We know that local authorities are in difficulties, and I am not suggesting that every sibling, perhaps particularly the eldest of 13, should be able to see every one of their brothers and sisters once a week; that would be silly. The use of Skype, Facebook and so on provides an opportunity to be in touch but, unless it is a requirement, it is extremely easy to overlook. That is why it needs to be in primary legislation.
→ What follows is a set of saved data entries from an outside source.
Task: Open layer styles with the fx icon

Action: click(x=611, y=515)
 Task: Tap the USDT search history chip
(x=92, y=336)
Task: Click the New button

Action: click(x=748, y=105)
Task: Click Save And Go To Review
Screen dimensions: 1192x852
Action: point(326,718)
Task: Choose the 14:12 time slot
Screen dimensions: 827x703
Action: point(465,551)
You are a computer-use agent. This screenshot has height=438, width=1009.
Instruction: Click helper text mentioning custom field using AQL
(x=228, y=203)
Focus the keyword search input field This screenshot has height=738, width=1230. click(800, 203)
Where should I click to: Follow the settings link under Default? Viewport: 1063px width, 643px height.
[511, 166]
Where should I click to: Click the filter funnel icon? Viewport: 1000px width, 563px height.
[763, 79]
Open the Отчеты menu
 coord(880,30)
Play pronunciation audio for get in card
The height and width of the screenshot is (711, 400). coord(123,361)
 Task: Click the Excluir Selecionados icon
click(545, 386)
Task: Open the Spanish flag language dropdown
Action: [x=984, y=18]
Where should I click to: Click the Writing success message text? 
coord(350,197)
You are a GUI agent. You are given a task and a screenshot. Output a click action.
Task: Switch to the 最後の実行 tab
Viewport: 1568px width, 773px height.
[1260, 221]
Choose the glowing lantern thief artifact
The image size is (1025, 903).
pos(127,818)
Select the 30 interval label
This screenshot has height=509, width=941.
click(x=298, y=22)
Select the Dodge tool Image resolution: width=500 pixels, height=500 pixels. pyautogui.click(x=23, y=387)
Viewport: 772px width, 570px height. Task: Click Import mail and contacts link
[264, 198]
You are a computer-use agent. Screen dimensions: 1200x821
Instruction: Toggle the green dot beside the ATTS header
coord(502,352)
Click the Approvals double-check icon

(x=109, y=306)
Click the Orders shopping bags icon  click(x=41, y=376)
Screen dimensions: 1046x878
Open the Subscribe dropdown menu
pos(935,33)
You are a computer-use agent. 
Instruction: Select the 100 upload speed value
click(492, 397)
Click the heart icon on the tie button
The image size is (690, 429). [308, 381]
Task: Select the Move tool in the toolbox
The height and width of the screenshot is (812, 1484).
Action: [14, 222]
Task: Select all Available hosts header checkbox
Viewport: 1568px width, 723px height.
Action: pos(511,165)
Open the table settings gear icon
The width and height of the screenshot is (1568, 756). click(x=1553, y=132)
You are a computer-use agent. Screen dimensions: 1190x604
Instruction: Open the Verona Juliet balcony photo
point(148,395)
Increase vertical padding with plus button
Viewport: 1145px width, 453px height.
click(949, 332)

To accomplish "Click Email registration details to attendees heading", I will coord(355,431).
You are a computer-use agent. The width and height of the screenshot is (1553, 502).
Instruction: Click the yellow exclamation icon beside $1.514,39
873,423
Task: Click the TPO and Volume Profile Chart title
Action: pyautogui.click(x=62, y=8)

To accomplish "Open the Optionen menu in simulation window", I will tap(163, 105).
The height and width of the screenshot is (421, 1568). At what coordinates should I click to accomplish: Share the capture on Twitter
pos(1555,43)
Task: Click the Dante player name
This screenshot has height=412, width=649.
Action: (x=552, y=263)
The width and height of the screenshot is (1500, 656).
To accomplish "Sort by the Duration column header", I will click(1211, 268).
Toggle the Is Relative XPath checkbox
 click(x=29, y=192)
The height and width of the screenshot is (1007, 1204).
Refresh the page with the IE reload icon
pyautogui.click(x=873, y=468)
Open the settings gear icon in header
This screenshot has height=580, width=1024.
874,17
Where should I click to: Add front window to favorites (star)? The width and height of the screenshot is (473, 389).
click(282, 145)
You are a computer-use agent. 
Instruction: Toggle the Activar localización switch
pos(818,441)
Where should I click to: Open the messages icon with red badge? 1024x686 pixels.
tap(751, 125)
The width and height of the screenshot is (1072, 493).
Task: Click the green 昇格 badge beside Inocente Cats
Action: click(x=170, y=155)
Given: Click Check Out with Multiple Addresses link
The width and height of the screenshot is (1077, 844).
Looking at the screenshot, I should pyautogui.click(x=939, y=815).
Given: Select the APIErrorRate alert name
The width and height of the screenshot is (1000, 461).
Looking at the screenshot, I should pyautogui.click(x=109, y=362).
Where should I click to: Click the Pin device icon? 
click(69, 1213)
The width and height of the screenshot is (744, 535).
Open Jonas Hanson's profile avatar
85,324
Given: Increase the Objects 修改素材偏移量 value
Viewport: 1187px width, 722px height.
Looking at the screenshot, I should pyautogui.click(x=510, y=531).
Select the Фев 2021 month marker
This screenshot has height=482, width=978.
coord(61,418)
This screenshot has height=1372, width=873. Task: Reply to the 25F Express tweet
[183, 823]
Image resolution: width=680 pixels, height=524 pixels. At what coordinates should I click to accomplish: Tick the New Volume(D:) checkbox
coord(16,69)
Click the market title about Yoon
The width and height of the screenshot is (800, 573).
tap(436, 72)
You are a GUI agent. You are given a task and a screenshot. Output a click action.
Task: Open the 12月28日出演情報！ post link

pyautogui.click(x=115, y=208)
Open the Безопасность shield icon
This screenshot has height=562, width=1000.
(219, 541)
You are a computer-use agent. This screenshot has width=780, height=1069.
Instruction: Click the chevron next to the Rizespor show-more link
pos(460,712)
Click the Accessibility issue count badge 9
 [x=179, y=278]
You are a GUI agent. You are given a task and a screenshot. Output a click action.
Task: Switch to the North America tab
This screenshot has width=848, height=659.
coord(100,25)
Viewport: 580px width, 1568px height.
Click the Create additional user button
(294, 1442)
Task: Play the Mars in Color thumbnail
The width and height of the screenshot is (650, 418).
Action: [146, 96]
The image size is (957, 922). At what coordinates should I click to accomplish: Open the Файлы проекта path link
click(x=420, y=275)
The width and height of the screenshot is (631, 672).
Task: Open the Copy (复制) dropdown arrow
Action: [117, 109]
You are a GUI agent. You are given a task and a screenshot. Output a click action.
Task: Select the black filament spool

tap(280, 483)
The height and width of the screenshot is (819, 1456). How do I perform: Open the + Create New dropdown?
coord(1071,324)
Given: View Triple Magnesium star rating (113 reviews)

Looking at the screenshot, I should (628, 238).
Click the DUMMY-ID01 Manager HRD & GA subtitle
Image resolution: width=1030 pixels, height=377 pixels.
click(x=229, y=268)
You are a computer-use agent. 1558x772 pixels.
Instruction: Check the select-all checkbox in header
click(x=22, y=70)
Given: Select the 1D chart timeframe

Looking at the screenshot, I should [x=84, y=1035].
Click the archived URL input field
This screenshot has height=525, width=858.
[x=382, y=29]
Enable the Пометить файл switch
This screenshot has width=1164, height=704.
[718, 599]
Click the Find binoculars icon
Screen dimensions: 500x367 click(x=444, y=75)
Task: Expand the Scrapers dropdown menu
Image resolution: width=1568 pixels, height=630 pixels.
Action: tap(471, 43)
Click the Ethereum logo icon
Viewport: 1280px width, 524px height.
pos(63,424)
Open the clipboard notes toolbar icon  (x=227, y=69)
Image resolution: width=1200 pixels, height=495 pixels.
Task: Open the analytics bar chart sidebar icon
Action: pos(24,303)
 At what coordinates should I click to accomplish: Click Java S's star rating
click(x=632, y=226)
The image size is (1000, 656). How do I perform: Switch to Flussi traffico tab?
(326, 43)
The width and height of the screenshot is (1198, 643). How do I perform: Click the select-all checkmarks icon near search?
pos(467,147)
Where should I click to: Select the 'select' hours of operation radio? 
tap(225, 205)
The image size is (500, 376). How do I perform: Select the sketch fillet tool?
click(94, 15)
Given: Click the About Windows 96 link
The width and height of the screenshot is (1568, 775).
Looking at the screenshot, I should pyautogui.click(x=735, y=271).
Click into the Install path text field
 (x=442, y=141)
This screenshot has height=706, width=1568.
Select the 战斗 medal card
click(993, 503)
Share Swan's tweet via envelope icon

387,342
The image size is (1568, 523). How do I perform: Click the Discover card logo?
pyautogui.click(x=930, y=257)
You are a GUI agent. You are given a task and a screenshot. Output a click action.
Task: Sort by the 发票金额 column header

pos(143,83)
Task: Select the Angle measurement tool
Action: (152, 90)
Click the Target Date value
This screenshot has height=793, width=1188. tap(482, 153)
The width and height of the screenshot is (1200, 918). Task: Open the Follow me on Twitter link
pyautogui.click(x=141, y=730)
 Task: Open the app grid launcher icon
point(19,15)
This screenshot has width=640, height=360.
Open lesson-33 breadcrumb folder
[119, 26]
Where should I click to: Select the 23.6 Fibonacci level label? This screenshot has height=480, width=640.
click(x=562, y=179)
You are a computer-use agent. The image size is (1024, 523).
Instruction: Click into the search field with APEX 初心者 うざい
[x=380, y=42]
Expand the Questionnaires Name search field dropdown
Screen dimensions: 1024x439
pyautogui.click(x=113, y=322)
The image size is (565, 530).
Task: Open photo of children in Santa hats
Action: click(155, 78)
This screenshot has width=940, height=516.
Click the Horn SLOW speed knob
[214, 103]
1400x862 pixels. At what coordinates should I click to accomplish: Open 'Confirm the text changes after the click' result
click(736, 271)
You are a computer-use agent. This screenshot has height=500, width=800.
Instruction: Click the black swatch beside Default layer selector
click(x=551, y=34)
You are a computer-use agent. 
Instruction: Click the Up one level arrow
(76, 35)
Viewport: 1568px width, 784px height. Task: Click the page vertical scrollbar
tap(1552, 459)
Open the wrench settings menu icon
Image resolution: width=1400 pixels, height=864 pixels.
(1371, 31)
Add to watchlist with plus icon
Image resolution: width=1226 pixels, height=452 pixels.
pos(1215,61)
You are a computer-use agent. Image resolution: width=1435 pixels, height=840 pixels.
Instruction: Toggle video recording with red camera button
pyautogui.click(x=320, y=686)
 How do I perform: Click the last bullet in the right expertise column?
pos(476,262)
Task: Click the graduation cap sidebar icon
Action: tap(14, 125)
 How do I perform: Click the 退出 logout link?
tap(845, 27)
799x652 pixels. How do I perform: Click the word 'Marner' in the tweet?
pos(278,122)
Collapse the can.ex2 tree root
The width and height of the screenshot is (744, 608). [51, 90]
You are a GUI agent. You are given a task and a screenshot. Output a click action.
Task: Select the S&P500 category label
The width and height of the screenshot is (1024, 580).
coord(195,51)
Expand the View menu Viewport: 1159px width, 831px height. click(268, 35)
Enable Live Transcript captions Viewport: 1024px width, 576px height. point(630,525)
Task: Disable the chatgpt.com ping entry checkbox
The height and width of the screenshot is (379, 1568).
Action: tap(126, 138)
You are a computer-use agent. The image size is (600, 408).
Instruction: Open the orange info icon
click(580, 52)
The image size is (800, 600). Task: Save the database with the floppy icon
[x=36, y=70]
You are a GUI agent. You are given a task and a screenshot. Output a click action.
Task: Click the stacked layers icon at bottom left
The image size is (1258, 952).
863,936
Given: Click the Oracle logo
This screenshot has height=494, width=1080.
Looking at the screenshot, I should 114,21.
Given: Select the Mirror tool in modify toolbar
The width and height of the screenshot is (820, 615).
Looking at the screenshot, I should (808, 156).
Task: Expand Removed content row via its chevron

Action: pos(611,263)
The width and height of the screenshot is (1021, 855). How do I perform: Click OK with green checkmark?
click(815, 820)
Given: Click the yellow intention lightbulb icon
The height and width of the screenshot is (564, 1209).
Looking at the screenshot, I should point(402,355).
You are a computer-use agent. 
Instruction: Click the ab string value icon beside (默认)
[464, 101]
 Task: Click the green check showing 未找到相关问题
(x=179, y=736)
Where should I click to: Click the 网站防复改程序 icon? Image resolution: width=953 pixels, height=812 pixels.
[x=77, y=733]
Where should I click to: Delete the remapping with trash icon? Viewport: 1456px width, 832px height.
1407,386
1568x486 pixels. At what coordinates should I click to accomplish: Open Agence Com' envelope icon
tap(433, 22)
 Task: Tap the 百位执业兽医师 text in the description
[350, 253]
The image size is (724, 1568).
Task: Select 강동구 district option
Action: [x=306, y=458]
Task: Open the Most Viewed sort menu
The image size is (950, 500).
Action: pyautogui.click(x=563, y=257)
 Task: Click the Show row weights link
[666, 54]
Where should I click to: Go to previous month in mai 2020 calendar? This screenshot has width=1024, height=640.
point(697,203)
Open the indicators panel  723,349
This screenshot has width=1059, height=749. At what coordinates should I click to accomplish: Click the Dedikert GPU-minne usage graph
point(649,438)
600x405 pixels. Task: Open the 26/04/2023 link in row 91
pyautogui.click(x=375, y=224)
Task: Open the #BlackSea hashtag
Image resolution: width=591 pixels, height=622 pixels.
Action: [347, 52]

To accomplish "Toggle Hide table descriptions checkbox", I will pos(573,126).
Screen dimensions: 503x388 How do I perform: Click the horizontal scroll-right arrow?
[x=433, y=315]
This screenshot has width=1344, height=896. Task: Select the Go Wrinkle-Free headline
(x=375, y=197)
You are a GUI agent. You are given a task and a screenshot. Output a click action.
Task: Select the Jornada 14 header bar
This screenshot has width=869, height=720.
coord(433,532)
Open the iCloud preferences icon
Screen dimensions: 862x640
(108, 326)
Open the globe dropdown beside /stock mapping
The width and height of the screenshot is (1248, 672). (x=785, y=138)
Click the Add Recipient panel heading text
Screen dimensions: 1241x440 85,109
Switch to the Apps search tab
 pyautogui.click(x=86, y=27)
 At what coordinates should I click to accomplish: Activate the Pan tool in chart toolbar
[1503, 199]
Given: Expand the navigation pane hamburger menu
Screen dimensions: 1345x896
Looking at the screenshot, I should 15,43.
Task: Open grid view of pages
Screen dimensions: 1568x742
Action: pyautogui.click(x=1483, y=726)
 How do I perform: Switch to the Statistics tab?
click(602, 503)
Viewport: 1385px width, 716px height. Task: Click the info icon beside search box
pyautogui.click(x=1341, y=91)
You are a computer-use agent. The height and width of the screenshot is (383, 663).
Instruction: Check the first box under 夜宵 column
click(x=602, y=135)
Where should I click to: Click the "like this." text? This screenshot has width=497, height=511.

I am a grandmother, six times over I am glad to say, but I am also a not-particularly effective president of the Grandparents’ Association and, on its behalf, I would like to say how important grandparents are—and the stories I have heard of how grandparents are taken for granted. If they are able to look after the children, that is great, but when they come in asking to take over the care of children, who basically they have been looking after for years and years, they are utterly disregarded. In the best of local authorities and, I have to say, the best of CAFCASS, they are taken into account, but many times they are not. It is about time that also was on the face of primary legislation. I should add, of course, that not every grandparent is a good one—one has to recognise this. The fact they are on primary legislation does not mean the local authority has to deal with thoroughly obstructive, unhelpful grandparents, who are trying to destroy whatever the situation is. Speaking now as a former judge, I had that sort of grandparent too, so one has to be realistic. But the majority of grandparents love their grandchildren and work incredibly hard for them, and they really should be recognised.